_PROBLEM DETAILS:_
While leaving the pictures out, set down only the lines from the one with "985x538 pixels. Task: Expand" through the end of the records, exactly as they stand.

Stored records:

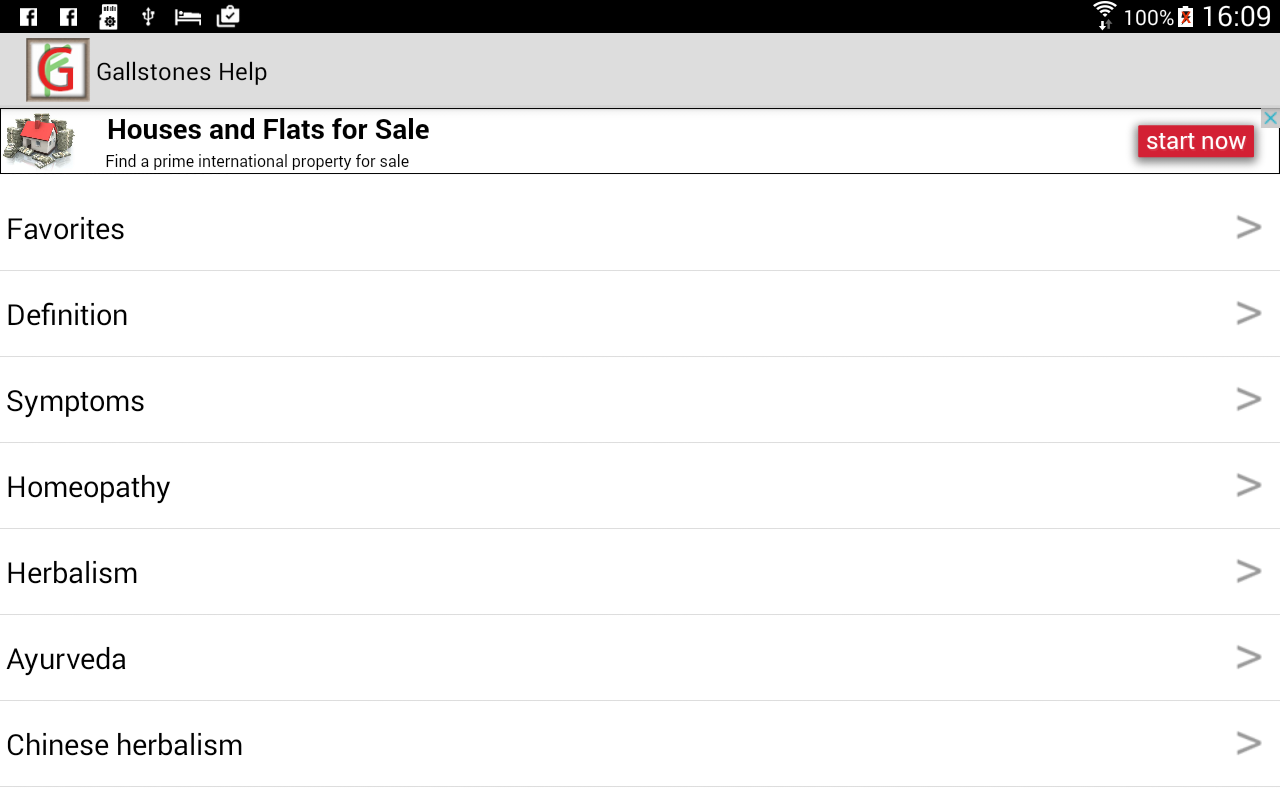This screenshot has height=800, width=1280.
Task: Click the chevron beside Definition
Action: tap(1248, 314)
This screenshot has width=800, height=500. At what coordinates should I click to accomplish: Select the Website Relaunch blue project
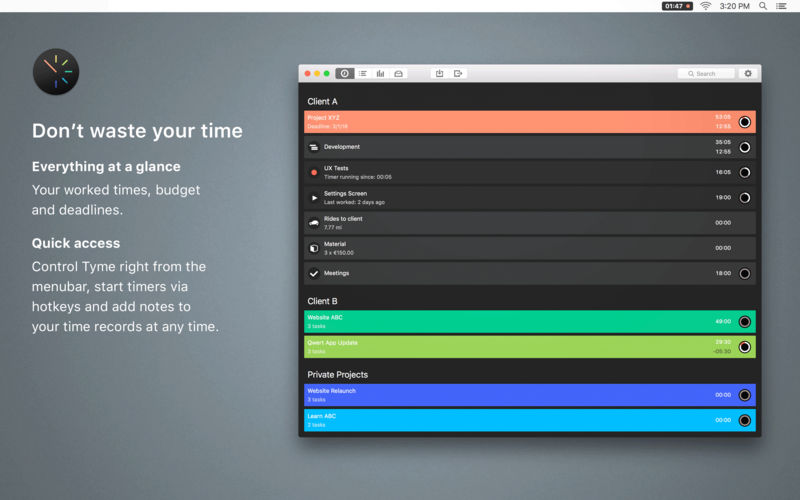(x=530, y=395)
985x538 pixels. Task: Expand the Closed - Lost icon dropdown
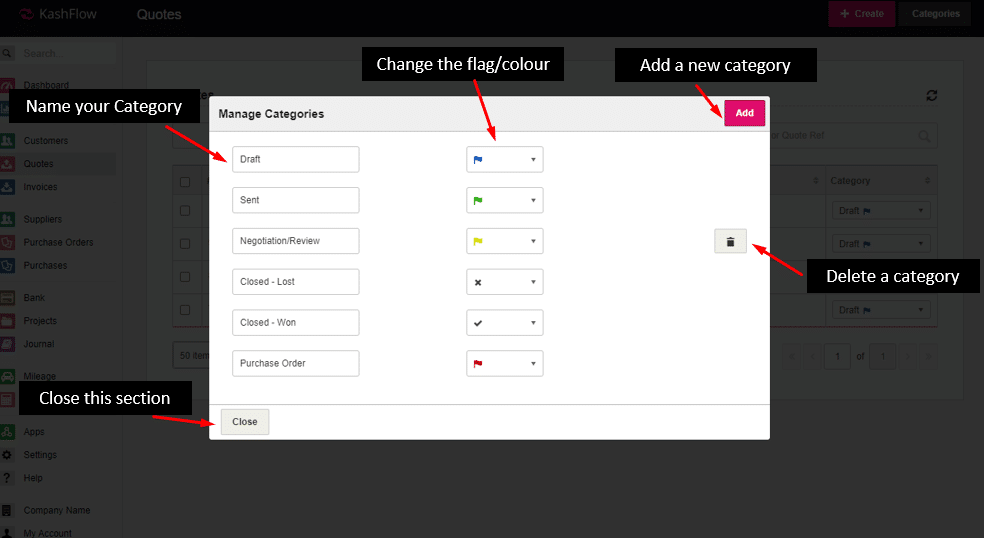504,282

_PROBLEM SOLUTION:_
985x538 pixels. Task: Expand the Closed - Lost icon dropdown
504,282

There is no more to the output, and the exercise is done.